The Bellamy Brothers - siblings David and Howard Bellamy from Pasco County - had been working as session musicians at the Studio 70 recording studio in Tampa when a demo of a song written by David, "Spiders and Snakes", was optioned for Jim Stafford, whose 1973 recording became a million-selling hit single. On the recommendation of Stafford's producer Phil Gernhard, the Bellamy Brothers relocated to Los Angeles to pursue a recording career. The duo initially stayed with Stafford in the Hollywood house whose purchase Stafford's success with "Spiders and Snakes" had made possible, and for a time Howard acted as Stafford's road manager while Gernhard arranged for David to record as a solo act for the Warner Bros. Records affiliate Curb Records with a resultant regional hit, "Nothin' Heavy", #77 on the Billboard Hot 100 in the autumn of 1975.

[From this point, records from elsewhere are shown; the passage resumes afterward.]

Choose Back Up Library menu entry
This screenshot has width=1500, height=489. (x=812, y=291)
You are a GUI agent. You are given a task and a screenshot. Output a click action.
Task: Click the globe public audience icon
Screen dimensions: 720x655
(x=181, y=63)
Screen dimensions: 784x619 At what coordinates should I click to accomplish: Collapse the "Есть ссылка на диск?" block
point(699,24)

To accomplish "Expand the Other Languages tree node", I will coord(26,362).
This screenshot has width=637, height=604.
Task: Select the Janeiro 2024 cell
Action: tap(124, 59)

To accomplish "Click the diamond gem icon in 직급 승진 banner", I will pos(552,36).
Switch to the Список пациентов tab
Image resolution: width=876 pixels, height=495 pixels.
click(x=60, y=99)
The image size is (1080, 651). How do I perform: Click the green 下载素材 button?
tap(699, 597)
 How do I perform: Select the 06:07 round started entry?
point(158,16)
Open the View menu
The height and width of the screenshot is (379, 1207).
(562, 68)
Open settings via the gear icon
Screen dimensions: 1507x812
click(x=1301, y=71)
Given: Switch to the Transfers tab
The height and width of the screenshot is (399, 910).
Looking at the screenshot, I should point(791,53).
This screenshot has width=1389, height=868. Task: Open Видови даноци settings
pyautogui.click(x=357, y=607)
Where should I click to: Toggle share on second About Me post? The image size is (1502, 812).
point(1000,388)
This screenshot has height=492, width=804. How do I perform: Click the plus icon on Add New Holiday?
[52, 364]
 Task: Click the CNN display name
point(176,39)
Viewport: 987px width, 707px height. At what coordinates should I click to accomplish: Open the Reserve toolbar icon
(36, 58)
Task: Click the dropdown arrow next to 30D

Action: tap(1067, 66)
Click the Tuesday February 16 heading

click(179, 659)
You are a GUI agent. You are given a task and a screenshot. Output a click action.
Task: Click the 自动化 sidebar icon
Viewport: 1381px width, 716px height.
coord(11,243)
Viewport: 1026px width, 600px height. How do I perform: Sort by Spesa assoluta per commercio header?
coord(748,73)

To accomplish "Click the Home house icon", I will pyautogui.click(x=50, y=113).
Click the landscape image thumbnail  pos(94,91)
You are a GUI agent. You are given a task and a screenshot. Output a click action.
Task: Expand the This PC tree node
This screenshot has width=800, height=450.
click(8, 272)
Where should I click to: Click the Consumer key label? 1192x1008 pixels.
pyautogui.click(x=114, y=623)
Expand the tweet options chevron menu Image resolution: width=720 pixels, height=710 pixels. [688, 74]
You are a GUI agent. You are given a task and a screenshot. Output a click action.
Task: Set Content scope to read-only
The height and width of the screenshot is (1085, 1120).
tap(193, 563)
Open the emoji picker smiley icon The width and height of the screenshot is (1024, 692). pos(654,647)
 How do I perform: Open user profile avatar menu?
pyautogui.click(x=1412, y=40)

David Bellamy's recording sessions featured members of Neil Diamond's band, including drummer Dennis St John, and it was St John who recommended "Let Your Love Flow" to the Bellamys. Howard Bellamy recalls that Dennis St John "one day...came over to our house and brought the demo of 'Let Your Love Flow' and said: 'Hey, this sounds like something you guys would do.'" David Bellamy recalls St John mentioning the song as appropriate for the Bellamys to record, but that St John sent the demo of the song to Phil Gernhard: David Bellamy (quote) - "the next day I went to Phil's office and listened to it. I [then] called Howard and said :'I’ve got to play you this song!'" David further states: "We went back in with Neil's band" - to the Wally Heider Recording Studio in Hollywood - "and cut the song. We got the right key, the band hooked it right away and we probably didn’t do more than two or three takes on the whole session. It was the perfect song for us and became the key to our career."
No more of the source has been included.